Provide the records once more, identical to the original.

Dataset entries
»»
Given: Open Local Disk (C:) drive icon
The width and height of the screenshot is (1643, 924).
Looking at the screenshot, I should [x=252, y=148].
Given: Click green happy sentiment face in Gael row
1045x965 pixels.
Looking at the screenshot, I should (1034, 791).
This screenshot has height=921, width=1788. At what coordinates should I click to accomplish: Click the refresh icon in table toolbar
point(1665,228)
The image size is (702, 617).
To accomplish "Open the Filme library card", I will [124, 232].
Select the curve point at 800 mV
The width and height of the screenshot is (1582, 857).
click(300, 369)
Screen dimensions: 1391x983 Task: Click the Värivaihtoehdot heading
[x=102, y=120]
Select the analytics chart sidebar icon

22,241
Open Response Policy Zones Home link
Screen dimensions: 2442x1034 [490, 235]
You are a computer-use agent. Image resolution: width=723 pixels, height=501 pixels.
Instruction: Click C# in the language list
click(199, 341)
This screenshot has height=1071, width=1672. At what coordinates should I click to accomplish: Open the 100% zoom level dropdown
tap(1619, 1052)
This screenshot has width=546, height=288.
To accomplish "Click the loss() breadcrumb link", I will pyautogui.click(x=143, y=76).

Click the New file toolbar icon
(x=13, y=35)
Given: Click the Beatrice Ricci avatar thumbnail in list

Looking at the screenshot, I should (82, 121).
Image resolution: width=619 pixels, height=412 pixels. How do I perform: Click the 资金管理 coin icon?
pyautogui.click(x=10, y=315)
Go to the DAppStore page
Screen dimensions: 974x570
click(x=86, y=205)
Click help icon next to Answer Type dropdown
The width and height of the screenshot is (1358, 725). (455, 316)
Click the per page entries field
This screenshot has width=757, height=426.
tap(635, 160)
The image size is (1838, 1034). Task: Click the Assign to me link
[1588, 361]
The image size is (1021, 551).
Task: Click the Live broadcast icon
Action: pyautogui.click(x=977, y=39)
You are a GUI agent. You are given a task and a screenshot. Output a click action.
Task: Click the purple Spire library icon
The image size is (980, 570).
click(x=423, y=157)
««
EXERCISE RESULT —
Given: Open Local Disk (C:) drive icon
The width and height of the screenshot is (1643, 924).
Looking at the screenshot, I should [x=252, y=148].
Given: Click green happy sentiment face in Gael row
1045x965 pixels.
Looking at the screenshot, I should (1034, 791).
This screenshot has height=921, width=1788. At what coordinates should I click to accomplish: Click the refresh icon in table toolbar
point(1665,228)
The image size is (702, 617).
To accomplish "Open the Filme library card", I will [124, 232].
Select the curve point at 800 mV
The width and height of the screenshot is (1582, 857).
click(300, 369)
Screen dimensions: 1391x983 Task: Click the Värivaihtoehdot heading
[x=102, y=120]
Select the analytics chart sidebar icon

22,241
Open Response Policy Zones Home link
Screen dimensions: 2442x1034 [490, 235]
You are a computer-use agent. Image resolution: width=723 pixels, height=501 pixels.
Instruction: Click C# in the language list
click(199, 341)
This screenshot has height=1071, width=1672. At what coordinates should I click to accomplish: Open the 100% zoom level dropdown
tap(1619, 1052)
This screenshot has width=546, height=288.
To accomplish "Click the loss() breadcrumb link", I will pyautogui.click(x=143, y=76).

Click the New file toolbar icon
(x=13, y=35)
Given: Click the Beatrice Ricci avatar thumbnail in list

Looking at the screenshot, I should (82, 121).
Image resolution: width=619 pixels, height=412 pixels. How do I perform: Click the 资金管理 coin icon?
pyautogui.click(x=10, y=315)
Go to the DAppStore page
Screen dimensions: 974x570
click(x=86, y=205)
Click help icon next to Answer Type dropdown
The width and height of the screenshot is (1358, 725). (455, 316)
Click the per page entries field
This screenshot has width=757, height=426.
tap(635, 160)
The image size is (1838, 1034). Task: Click the Assign to me link
[1588, 361]
The image size is (1021, 551).
Task: Click the Live broadcast icon
Action: pyautogui.click(x=977, y=39)
You are a GUI agent. You are given a task and a screenshot. Output a click action.
Task: Click the purple Spire library icon
The image size is (980, 570).
click(x=423, y=157)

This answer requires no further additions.